● **SET OF TASKS**:
• A. According to the women's ski cross results, where was the competition held?
• B. List every athlete from Canada in the qualification table of the women's ski cross results.
--- Start of DOCUMENT EXTRACT ---
= FIS Freestyle World Ski Championships 2011 – Women's ski cross =

The women's Ski cross competition of the FIS Freestyle World Ski Championships 2011 was held at Deer Valley, Utah, United States between February 3 and 4, 2011 (qualifications and finals).

24 athletes from 13 countries competed.

==Results==

===Qualification===
The following are the results of the qualification.

| Rank | Bib | Name | Country | Time | Note |
|---|---|---|---|---|---|
| 1 | 6 | Heidi Zacher | Germany | 1:06.58 | Q |
| 2 | 7 | Marte Hoeie Gjefsen | Austria | 1:06.80 | Q |
| 3 | 3 | Anna Woerner | Germany | 1:06.96 | Q |
| 4 | 16 | Kelsey Serwa | Canada | 1:06.96 | Q |
| 5 | 4 | Fanny Smith | Switzerland | 1:07.12 | Q |
| 6 | 1 | Anna Holmlund | Sweden | 1:07.23 | Q |
| 7 | 8 | Julia Murray | Canada | 1:07.69 | Q |
| 8 | 11 | Ophelie David | France | 1:07.69 | Q |
| 9 | 10 | Nikol Kucerova | Czech Republic | 1:07.69 | Q |
| 10 | 9 | Danielle Poleschuk | Canada | 1:07.90 | Q |
| 11 | 12 | Katrin Müller | Switzerland | 1:08.02 | Q |
| 12 | 14 | Jenny Owens | Australia | 1:08.13 | Q |
| 13 | 19 | Marielle Thompson | Canada | 1:09.11 | Q |
| 14 | 22 | Karolina Riemen | Poland | 1:09.15 | Q |
| 15 | 13 | Julie Brendengen Jensen | Norway | 1:09.27 | Q |
| 16 | 18 | Katya Crema | Australia | 1:09.30 | Q |
| 17 | 5 | Katrin Ofner | Austria | 1:09.62 | Q |
| 18 | 2 | Sami Kennedy | Australia | 1:09.64 | Q |
| 19 | 20 | Emily Sarsfield | United Kingdom | 1:09.83 | Q |
| 20 | 21 | Yulia Livinskaya | Russia | 1:09.85 | Q |
| 21 | 24 | Sarah Sauvey | United Kingdom | 1:11.39 | Q |
| 22 | 33 | Reina Umehara | Japan | 1:11.69 | Q |
| 23 | 15 | Andrea Limbacher | Austria | 1:18.62 | Q |
|  |  | Hedda Berntsen | Norway |  | DNS |

===Elimination round===

====1/8 round====
The top 32 qualifiers advanced to the 1/8 round. From here, they participated in four-person elimination races, with the top two from each race advancing.
--- End of DOCUMENT EXTRACT ---
--- Start of STORED DATA ---
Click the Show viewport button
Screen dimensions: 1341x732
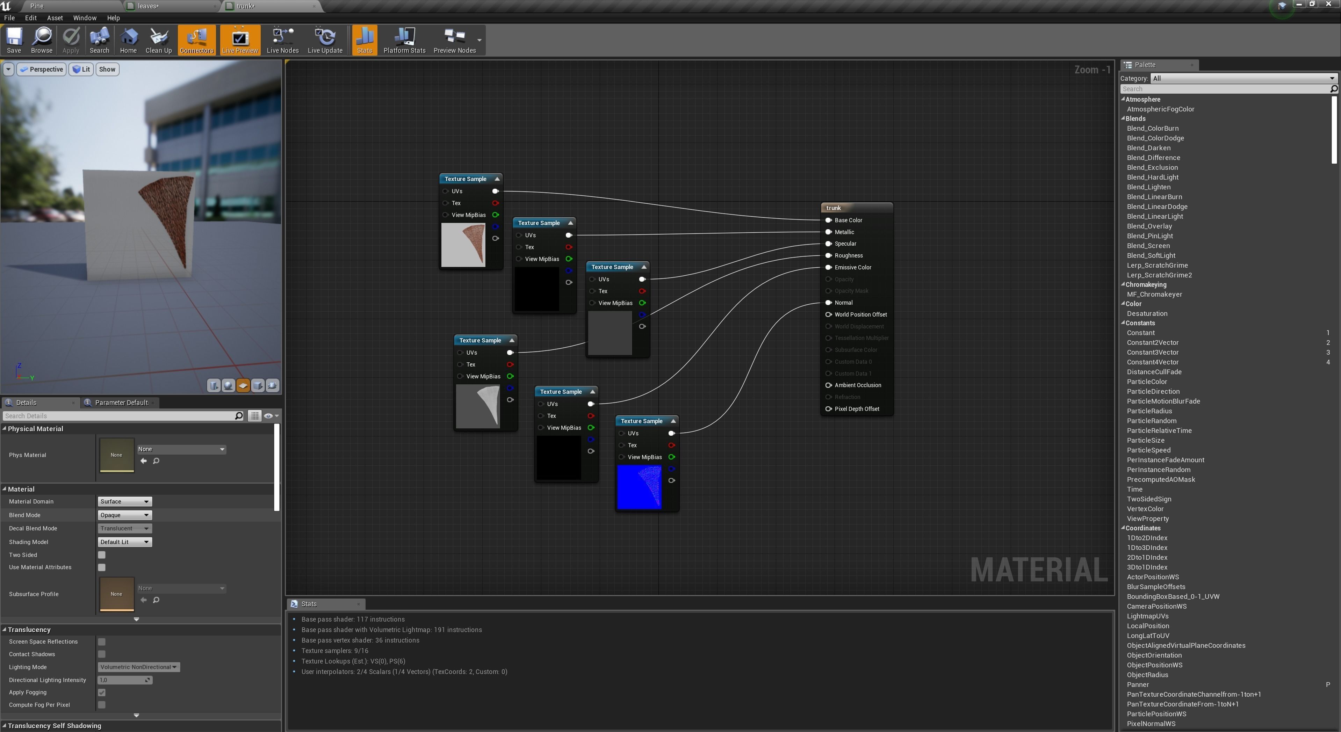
--- End of STORED DATA ---
● **IN RESPONSE**:
• A. Deer Valley, Utah, United States

• B. Kelsey Serwa, Julia Murray, Danielle Poleschuk, Marielle Thompson